Which language is most used socially?

wulfie68

Council Member
Mar 29, 2009
2,014
24
38
Calgary, AB
In Alberta, you rarely hear French, unless you run into tourists or are in one of the few communities where a group of French immigrants ended up. You are as likely to hear German or Ukranian in rural Alberta. English is dominant by such a large factor that any pretension of Alberta being blingual is just that: pretension.
 

Nuggler

kind and gentle
Feb 27, 2006
11,596
141
63
Backwater, Ontario.
In Alberta, you rarely hear French, unless you run into tourists or are in one of the few communities where a group of French immigrants ended up. You are as likely to hear German or Ukranian in rural Alberta. English is dominant by such a large factor that any pretension of Alberta being blingual is just that: pretension.

As it is and should be, in most of Canada.
 

Machjo

Hall of Fame Member
Oct 19, 2004
17,878
61
48
Ottawa, ON
Hi, I'm a British student writing an essay on bilingualism. The Canadian Census has provided me with lots of useful data about which language is used most commonly in the home and at work. What I'm really curious to find out and what books and the internet doesn't seem to be telling me is which language is most commonly used in social groups.

For example; do Quebecoise use one language with their family and another with their friends? Is English/French the most common language in bars and clubs, or is the language used at home the automatic choice for when you're hanging with the guys?

It would be amazingly helpful to me if you could tell me what age bracket you belong to when you post a reply.

(I would ask my family this question but they live in Alberta which aint helping me much lol!)

- _INFORMATION SUPPLIED_
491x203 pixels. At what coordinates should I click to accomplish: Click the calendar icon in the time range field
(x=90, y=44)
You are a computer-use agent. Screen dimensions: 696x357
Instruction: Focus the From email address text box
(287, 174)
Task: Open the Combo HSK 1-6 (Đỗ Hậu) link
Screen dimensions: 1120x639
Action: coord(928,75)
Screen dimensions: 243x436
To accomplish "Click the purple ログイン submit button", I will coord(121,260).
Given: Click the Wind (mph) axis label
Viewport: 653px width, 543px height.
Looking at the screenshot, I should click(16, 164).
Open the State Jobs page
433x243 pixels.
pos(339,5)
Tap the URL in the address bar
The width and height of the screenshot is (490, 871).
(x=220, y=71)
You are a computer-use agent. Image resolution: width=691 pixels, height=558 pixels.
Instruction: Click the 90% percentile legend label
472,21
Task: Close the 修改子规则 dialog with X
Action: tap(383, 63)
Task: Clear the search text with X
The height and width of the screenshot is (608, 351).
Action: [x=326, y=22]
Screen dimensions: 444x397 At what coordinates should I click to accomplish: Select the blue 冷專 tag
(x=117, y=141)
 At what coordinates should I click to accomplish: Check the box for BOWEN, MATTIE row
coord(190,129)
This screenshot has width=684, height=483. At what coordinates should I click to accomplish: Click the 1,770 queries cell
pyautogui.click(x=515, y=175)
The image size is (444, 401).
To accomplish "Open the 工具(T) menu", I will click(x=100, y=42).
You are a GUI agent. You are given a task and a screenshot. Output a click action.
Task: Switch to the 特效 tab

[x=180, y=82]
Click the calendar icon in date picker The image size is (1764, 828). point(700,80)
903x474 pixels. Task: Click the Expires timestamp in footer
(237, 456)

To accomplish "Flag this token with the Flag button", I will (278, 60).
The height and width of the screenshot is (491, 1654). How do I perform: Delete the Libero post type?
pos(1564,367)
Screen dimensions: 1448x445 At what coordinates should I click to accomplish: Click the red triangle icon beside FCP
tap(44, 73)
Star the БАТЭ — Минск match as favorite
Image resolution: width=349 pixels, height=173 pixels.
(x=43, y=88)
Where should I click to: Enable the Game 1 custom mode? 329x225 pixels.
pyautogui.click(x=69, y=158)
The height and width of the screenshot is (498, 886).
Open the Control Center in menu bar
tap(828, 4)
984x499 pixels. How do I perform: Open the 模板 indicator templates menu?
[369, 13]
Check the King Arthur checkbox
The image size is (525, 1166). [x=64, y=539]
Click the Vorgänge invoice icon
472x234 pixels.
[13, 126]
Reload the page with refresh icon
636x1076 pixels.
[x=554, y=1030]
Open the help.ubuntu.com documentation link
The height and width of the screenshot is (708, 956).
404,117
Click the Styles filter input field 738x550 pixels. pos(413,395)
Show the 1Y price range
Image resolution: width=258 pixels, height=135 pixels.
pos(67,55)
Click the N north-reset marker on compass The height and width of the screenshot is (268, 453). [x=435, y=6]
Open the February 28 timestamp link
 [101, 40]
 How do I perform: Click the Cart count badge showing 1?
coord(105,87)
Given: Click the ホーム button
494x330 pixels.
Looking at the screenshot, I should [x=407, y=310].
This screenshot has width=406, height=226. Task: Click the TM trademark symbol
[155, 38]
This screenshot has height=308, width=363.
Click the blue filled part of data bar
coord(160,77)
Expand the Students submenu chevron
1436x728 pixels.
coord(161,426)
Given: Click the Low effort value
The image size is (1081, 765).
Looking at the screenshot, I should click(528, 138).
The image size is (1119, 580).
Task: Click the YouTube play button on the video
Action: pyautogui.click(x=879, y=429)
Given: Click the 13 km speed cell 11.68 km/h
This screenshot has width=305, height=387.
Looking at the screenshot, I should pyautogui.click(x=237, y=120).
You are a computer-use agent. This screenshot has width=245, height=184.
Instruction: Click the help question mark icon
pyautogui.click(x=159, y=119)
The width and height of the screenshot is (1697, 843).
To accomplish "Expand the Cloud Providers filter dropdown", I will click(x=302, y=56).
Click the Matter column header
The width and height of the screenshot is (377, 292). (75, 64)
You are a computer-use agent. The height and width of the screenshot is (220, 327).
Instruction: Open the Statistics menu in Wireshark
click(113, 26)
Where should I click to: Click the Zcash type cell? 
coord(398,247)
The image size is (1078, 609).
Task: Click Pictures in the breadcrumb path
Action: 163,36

- _GOAL 1_
Answer these about the forum thread, one per line:
(a) What location is listed for the poster wulfie68?
(b) According to the student, the Canadian Census gave data on which language is used most commonly in which two settings?
(c) What does the student ask people to state when they post a reply?
- _GOAL 2_
Please repeat word for word the passage of the forum thread from "For example; do" up to and including "post a reply.".

- _WRITTEN REPLY 1_
(a) Calgary, AB
(b) In the home and at work
(c) Their age bracket

- _WRITTEN REPLY 2_
For example; do Quebecoise use one language with their family and another with their friends? Is English/French the most common language in bars and clubs, or is the language used at home the automatic choice for when you're hanging with the guys?

It would be amazingly helpful to me if you could tell me what age bracket you belong to when you post a reply.